Well, the area covered by EBSD can by clearly bigger than with conventional XRD techniques, but I guess you are asking for the volume. Since the information depth of EBSD and XRD differ by two-three magnitudes it should become clear that statistically XRD has certain advantages...if the grains are smaller than 1-5µm (information depth of XRD, depending on the radiation used and the investigated material. Regarding the number of grains required for a reliable texture interpretation I do only roughly agree with Julian. The number you need depends on the texture itself. If you have a strong texture the number can be smaller. For a very sharp texture you can certainly live with a few hundred crystals. For a week texture - and this is pointed out by Roman - you need to describe the ODF fairly and not only by smoothed data - you will need at least several 10.000 grains. Regarding the orientation precision, EBSD is already now better than standard XRD measurements (as far as I know). I have in mind that for texture measurements you do not use a strong collimation of the X-ray beam in order to get a smooth signal (theoretically the angular resolution can be higher but then you have to smooth the data).
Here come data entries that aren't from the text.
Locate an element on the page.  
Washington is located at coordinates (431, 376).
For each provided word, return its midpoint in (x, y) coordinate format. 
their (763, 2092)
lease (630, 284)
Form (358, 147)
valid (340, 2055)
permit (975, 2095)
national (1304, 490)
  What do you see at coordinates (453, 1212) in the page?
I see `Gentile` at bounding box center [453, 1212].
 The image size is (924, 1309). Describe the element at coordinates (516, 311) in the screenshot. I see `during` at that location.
In EBSD measurements the data will hardly smoothed, per default with a FWHM of 10 degrees, since the number of grains are commonly comparatively small. They would not need it if they would collect more data (but time is money). Maybe, this is the reason of Julians estimations of 1000 grains.
You have a certain advantage if you can measure in volume using neutron diffraction or synchrotron. But this is out of discussion here.
Summarizing I would say that XRD as well as EBSD could produce comparable results. If graind become too big, booth techniques are lost. If they are too small, XRD will have statistically benefits since you can only map such microstructure with a certain step width which matches the effective beam size. The beam size becomes effectively bigger with lower magnification (for electronic reasons) since the positioning is much worse (although the real beam size is still in the scale of 10nm.
As additional factor one should keep in mind, that texture as orientation distribution is often less important than the misorientation between the grains, since the grain and phase boundaries have an essential impact of the deformation processes. And for this application XRD is out of the business.
I remember this number from a Conference presentation (Claustal Texture Conf) many years ago,but the proceedings are difficult to find. However, the same group published a paper in J Appl Crystallography, vol 28 (1995) pp582-89 "Estimation of the minimum number of grains for the ODF calculation from individual orientation measurements..." by T Baudin, J Jura, R Penelle and J Pospeich. Despite the title they do not give a number in the Abstract nor in the Conclusions. The paper is very theoretical. But in the text one finds a sentence to the effect that a good estimate of an ODF requires 1600 grains.
At the time this was important since EBSD measurements were much slower; now you can do a few thousand in a minute so it doesn't really matter.